La “Visione” Pubblicato il 7 Agosto, 2024

La parashà Devarìm viene sempre letta nello Shabàt che precede il Nove di Av, il digiuno che ricorda la distruzione del Primo e del Secondo Tempio. Questo Shabàt è anche conosciuto come Shabàt Chazòn, in riferimento alla prima parola della sua haftarà.

Shabat ChazonDue generazioni
La parashà Devarìm viene sempre letta nello Shabàt che precede il Nove di Av, il digiuno che ricorda la distruzione del Primo e del Secondo Tempio. Questo Shabàt è anche conosciuto come Shabàt Chazòn, in riferimento alla prima parola della sua haftarà: chazòn (“visione”). Rabbi Levi Yizchak di Berditchev spiega che in questo Shabàt, “ad ogni Ebreo è concessa da lontano la visione del futuro Tempio.” La concomitanza di parashà Devarìm con Shabàt Chazòn indica un rapporto che li collega. Devarìm è la prima parashà del quinto Libro della Torà, conosciuto anche come Mishnè Torà, la “ripetizione della Torà”. Nonostante tutti cinque i Libri insieme costituiscano la Torà, vi è una differenza fra Devarìm e i primi quattro Libri.

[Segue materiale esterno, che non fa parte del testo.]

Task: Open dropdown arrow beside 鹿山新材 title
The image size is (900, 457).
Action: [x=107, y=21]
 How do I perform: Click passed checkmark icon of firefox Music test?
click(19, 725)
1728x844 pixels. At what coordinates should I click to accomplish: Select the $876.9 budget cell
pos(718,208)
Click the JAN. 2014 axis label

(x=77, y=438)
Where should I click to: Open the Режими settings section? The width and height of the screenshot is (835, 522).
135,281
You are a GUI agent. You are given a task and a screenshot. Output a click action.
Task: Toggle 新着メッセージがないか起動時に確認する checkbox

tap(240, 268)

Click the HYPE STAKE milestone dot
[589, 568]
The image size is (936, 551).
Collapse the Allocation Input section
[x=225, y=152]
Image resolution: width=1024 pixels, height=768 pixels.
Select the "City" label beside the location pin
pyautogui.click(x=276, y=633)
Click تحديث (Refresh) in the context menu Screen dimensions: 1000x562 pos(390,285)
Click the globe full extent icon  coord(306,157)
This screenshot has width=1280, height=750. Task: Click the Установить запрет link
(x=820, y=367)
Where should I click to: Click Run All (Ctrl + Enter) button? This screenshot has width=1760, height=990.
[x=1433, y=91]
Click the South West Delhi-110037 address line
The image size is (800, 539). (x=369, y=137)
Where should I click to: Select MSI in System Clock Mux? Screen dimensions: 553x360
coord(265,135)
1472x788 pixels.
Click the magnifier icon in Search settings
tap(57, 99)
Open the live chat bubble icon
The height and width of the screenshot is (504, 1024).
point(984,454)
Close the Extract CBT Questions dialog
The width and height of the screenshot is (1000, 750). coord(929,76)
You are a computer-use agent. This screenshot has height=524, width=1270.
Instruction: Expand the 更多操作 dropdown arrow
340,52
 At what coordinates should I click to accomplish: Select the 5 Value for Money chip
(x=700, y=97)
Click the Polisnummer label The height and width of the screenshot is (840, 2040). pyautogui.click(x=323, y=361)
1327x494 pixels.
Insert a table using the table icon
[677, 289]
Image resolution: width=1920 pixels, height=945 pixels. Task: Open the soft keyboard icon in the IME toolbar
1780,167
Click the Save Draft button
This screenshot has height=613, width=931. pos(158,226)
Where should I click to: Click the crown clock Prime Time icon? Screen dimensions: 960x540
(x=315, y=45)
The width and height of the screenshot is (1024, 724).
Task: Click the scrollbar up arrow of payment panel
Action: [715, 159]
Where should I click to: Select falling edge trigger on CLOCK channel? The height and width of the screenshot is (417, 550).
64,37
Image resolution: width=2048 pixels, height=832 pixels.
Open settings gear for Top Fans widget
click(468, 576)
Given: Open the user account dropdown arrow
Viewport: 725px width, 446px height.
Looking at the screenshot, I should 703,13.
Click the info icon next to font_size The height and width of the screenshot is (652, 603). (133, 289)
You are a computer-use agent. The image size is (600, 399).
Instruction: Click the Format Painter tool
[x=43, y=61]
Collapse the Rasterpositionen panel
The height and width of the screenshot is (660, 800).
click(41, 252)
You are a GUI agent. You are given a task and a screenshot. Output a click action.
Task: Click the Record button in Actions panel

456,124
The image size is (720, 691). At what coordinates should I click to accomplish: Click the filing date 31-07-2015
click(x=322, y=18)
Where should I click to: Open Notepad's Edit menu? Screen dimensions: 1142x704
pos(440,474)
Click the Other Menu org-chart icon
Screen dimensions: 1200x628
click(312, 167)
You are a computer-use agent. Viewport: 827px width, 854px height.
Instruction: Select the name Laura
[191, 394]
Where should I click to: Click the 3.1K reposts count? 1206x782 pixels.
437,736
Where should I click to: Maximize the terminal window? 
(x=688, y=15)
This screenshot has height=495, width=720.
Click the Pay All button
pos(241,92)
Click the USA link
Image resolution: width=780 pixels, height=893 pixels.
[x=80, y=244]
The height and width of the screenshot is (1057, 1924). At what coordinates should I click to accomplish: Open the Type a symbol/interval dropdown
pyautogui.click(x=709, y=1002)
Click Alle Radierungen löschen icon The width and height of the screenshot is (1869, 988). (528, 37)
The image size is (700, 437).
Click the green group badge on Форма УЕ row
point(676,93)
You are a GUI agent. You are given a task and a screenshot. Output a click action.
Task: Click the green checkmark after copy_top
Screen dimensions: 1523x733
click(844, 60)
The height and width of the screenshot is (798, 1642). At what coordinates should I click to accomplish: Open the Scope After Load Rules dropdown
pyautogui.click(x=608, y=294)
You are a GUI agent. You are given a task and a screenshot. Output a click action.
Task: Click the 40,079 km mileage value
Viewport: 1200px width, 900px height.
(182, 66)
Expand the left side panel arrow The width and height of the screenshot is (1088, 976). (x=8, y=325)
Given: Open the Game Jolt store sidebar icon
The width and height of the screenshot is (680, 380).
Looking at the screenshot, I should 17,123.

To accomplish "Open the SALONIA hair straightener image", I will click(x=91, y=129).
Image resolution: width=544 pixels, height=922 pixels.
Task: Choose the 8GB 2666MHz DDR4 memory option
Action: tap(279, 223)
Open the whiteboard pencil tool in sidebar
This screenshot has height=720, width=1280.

La differenza consiste nel fatto che il Mishnè Torà fu rivolto alla generazione che entrò nella Terra Santa, che richiedeva una speciale attenzione ad alcuni particolari. La generazione del deserto è conosciuta come la “generazione della conoscenza”: i suoi membri erano di un’elevatura simile a quella del loro leader Moshè, completamente immersi nella spiritualità, in grado quindi di “vedere” il Divino. Non era questo invece il caso della generazione che entrò nella Terra Santa. Si trattò di una generazione destinata ad occuparsi della materialità del mondo fisico. I suoi membri non avevano quindi la capacità di “vedere” il Divino, ed erano in grado solo di percepirlo come per “sentito”. Per questo, Moshè disse loro: “Ed ora, Israele, ascolta…” (Devarìm 4:1).

Vedere e sentire
La differenza fra vedere e sentire sta nel fatto che, quando uno vede qualcosa, non ha dubbi; nulla può convincere una persona che le cose siano diverse da come le ha viste. Quando invece uno solamente sente parlare di qualcosa, anche se la trova perfettamente chiara e accettabile, può comunque ancora sempre cambiare idea in proposito, se questa viene messa in discussione. Ciò significa che la cosa che ha sentito è entrata a far parte della sua consapevolezza solo in modo limitato. Per questo, il Mishnè Torà, che si rivolse alla generazione che poteva solo “sentire” a proposito del Divino, parla della necessità di un’attitudine che comporta auto-sacrificio, cosa che non fu necessaria perorare alla generazione precedente.

Dal fondo si sale più in alto
Nonostante questa seconda generazione fosse ad un livello spirituale inferiore alla precedente, essa possedette tuttavia un merito che mancò alla prima generazione. Infatti, a proposito della prima generazione noi troviamo detto: “Perché non siete ancora giunti al luogo del riposo e al possesso che l’Eterno, il tuo Signore, ti sta per dare” (Devarìm 12:9), che si riferisce a Shilò e a Gerusalemme. La ragione per cui la generazione che era ad un livello inferiore poté ottenere qualcosa che era stato negato alla generazione del livello superiore, sta nel fatto che proprio il discendere ad una condizione che costringe l’uomo ad occuparsi delle cose materiali permise ai suoi membri di adempiere all’intento Divino, rappresentato dal Tabernacolo di Shilò e dal Sacro Tempio di Gerusalemme.

L’unificazione degli opposti
Lo Shabàt di Devarìm indica quindi l’unificazione di due opposti: uno stato di grande discesa, che conduce però alla massima ascesa. Questa generazione inferiore fu in grado di compiere qualcosa che non poté essere raggiunto dalla generazione precedente, pur essendo essa superiore. Shabàt Chazòn combina anch’esso due elementi opposti. Da un lato, esso è uno dei “Nove Giorni”, ed in alcuni anni può corrispondere al Nove di Av stesso, il giorno che commemora la distruzione del Tempio. D’altro lato, è proprio attraverso una simile discesa che noi meritiamo la venuta di Moshiach e il Terzo Tempio. E questo è il motivo per il quale in questo giorno ogni Ebreo riceve una visione, anche se da lontano, del terzo e più magnifico di tutti i Templi, quello che sarà presto costruito dal nostro Giusto Moshiach.